§ Exercise aim
Gather each line in the entries that includes the string "computer".

§ Task inputs
════════════════

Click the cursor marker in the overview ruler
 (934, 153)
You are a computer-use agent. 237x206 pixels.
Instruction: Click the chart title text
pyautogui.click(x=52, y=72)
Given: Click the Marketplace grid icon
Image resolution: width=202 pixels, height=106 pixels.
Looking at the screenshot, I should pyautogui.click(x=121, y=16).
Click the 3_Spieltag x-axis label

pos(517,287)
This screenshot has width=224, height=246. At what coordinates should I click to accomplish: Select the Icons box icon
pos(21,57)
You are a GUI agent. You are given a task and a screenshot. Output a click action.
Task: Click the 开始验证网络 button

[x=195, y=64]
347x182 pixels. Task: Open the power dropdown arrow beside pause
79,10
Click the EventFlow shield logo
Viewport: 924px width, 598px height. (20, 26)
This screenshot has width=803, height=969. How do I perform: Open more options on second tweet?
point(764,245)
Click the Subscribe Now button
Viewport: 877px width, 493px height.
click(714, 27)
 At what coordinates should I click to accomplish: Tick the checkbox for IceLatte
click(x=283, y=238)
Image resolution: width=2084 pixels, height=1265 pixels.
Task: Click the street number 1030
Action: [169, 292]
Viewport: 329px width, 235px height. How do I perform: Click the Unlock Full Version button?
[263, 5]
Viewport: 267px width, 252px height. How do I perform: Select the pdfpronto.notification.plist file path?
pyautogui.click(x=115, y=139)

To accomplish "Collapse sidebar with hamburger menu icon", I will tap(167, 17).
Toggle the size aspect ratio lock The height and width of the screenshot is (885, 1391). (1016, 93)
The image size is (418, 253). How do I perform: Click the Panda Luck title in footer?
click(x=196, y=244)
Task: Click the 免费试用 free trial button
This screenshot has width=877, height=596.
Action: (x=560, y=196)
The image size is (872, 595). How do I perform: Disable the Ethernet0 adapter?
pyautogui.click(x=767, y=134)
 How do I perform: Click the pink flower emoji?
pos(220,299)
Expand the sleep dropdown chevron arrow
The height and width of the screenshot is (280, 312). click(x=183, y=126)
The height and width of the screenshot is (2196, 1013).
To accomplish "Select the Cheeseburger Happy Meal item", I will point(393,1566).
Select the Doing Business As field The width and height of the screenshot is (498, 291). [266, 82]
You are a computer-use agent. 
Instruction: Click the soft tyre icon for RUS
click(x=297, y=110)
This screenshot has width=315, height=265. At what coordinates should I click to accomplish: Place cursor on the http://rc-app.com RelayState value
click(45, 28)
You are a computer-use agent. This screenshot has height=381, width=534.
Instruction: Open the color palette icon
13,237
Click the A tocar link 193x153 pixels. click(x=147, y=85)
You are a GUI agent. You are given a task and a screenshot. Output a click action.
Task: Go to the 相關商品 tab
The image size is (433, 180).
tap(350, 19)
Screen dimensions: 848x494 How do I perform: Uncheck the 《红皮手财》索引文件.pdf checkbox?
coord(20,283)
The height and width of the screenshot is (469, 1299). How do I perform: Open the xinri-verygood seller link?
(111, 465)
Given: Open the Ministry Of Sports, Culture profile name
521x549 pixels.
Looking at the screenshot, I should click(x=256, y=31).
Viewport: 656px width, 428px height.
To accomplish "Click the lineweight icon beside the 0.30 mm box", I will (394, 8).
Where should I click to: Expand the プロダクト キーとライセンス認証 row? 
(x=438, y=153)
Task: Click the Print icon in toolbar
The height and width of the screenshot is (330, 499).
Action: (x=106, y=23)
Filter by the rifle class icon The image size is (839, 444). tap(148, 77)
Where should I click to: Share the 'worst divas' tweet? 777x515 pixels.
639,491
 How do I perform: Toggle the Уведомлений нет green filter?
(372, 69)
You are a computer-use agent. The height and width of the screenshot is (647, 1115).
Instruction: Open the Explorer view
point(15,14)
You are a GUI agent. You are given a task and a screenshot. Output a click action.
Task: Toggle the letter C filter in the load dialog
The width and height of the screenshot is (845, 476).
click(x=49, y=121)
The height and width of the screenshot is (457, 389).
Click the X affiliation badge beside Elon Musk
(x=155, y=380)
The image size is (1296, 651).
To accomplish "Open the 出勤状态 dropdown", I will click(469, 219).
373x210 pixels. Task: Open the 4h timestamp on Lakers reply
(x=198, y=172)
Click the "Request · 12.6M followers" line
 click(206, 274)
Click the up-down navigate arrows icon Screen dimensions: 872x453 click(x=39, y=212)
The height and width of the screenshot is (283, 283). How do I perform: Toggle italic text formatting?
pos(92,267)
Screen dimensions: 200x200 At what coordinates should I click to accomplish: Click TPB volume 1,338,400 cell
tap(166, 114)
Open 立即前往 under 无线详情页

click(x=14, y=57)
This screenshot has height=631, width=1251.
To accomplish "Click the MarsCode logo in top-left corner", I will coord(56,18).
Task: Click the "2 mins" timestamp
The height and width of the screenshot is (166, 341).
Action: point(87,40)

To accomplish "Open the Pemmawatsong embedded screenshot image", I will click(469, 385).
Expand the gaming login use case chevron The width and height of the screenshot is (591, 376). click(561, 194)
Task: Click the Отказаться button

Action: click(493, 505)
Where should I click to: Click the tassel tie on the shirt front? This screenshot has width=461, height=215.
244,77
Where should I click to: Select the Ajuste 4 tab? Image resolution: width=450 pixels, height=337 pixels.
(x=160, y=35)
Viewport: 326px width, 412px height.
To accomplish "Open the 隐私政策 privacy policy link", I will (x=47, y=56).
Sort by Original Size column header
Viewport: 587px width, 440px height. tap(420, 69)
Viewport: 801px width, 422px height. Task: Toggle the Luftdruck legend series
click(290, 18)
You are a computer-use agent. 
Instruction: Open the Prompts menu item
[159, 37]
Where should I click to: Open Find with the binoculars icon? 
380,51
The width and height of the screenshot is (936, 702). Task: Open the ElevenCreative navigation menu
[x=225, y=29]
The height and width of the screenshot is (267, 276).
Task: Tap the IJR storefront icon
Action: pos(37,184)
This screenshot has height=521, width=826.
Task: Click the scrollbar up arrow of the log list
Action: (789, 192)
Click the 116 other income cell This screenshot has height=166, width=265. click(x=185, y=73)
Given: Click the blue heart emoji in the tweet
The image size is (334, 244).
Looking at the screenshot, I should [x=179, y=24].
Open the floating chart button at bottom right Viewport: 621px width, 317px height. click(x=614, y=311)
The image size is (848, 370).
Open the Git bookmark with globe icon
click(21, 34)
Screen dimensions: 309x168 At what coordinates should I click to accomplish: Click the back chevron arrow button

════════════════

§ Answer to this problem
You are a computer-use agent. 237x206 pixels.
You are a computer-use agent. 
You are a computer-use agent. This screenshot has height=381, width=534.
You are a computer-use agent. The height and width of the screenshot is (647, 1115).
You are a computer-use agent. 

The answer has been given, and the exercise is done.